The debt-ceiling crisis is growing into an impending constitutional crisis.
Imagine this scenario:
* House Republicans and the president fail to reach a budget agreement.
* House Republicans refuse to raise the debt ceiling before August 2, July 22, or whenever the real moment of crisis is.
* The federal government runs out of cash to pay its bills.
* Rather than default on obligations, the president announces his opinion that the debt limit is unconstitutional under the Fourteenth Amendment, an argument increasingly heard this past week.

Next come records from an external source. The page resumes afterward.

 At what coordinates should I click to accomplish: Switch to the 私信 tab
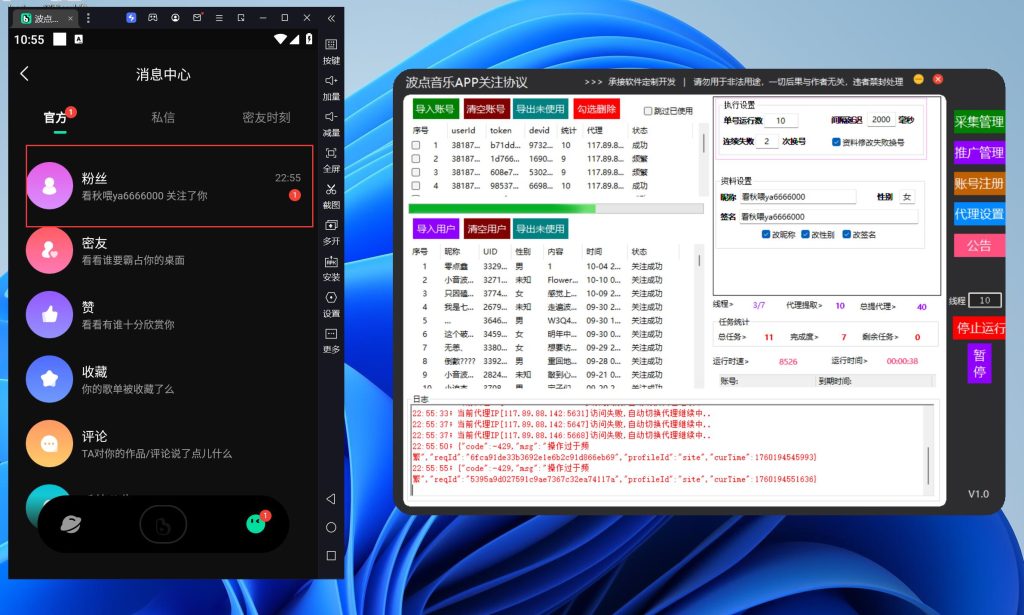(163, 117)
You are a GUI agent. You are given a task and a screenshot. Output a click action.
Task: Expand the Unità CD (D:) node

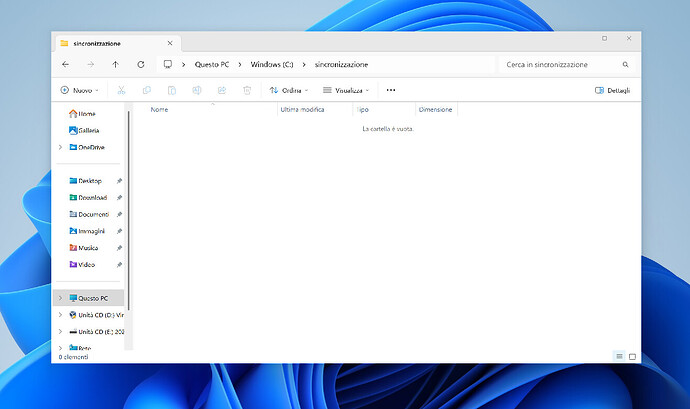click(60, 314)
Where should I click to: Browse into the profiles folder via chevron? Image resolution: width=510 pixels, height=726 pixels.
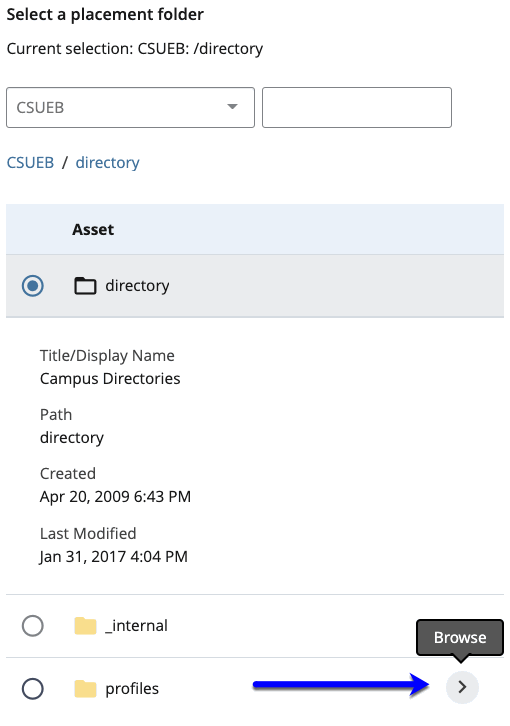tap(462, 687)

He orders the Secretary of the Treasury to continue borrowing anyway.
* Now what?
Obviously there will be financial consequences, because lenders have to worry whether the post-July 22 debt is quite so guaranteed by the full faith and credit of the United States as the pre-July 22 debt.
More serious however are the legal implications.
While the Secretary of the Treasury and the president will rest their borrowing on Section 4 of the Fourteenth Amendment, House Republicans will have a non-trivial argument that the Secretary of the Treasury and the president are emitting debt not only in violation of statute law, but in violation of Congress’ supreme authority over public finances.
With the markets bucking and rearing, and the real economy suddenly convulsed, does this not create a crisis atmosphere in which some House Republicans will begin to talk about the impeachment of an allegedly lawless and unconstitutional president?
If we want to avoid that outcome – and I have to believe we all do! – wouldn’t the best idea for now be: just lift the debt ceiling to give all parties more time to work out their differences?